From the passage on building an elevator speech below, extract the part between "Let's look at" and "into one conversation.", inclusive, word for word.

Passage provided -
------------------------
Challenges - The three biggest/most critical problems your target market faces (for example, individual jurisdiction codes, client budgets, environmental hazards, marketplace differentiation and context).

Solutions - describe how you solve those challenges.  Include the ways that people buy those solutions (whether via courses, packages, custom design solutions, problem solving ideas, investment strategies or site visibility assessment).  

Results - Demonstrate the #1 most relevant result your clients achieve.  Use numbers if you can.  Be as specific as possible (for example, business augmentation, market capture, on time delivery and budgetary compliance). 

Deeper Benefits - Reveal deeper core benefits.  These are typically longer-term benefits.  Benefits like "more free time" and "more time to work on, rather than in your business."  When used alone they make elevator speeches sound ambiguous.  These benefits are important, but you don't want your recipe to only use this ingredient (whether effective and efficient practice procedures, risk management strategies, or offering single point responsibility). 

Write out 1 or 2 conversational sentences for each ingredient above.

Putting the Ingredients Together

Important note - we are not writing a script.  We're building a framework for having a conversation. 

Let's look at three recipes for starting a dialogue. For now, I'll refer to them as Short, Medium and Long.  However, with practice, you'll find they blend together into one conversation.
------------------------
Provided data -
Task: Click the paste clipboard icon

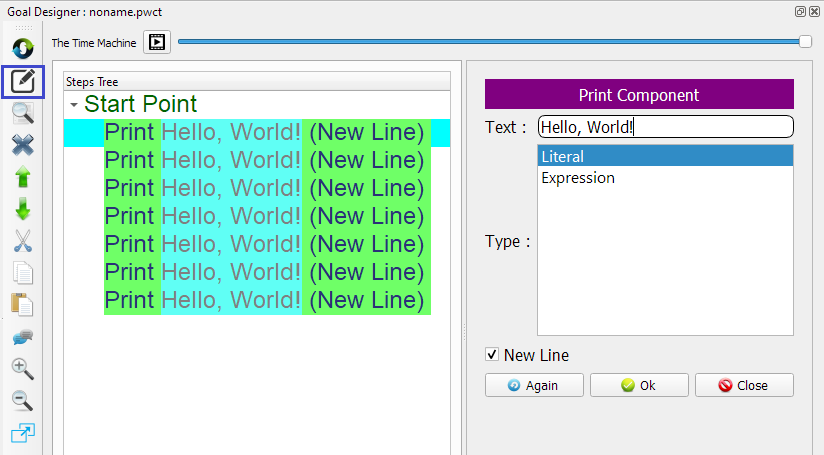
------------------------
Result -
Let's look at three recipes for starting a dialogue. For now, I'll refer to them as Short, Medium and Long.  However, with practice, you'll find they blend together into one conversation.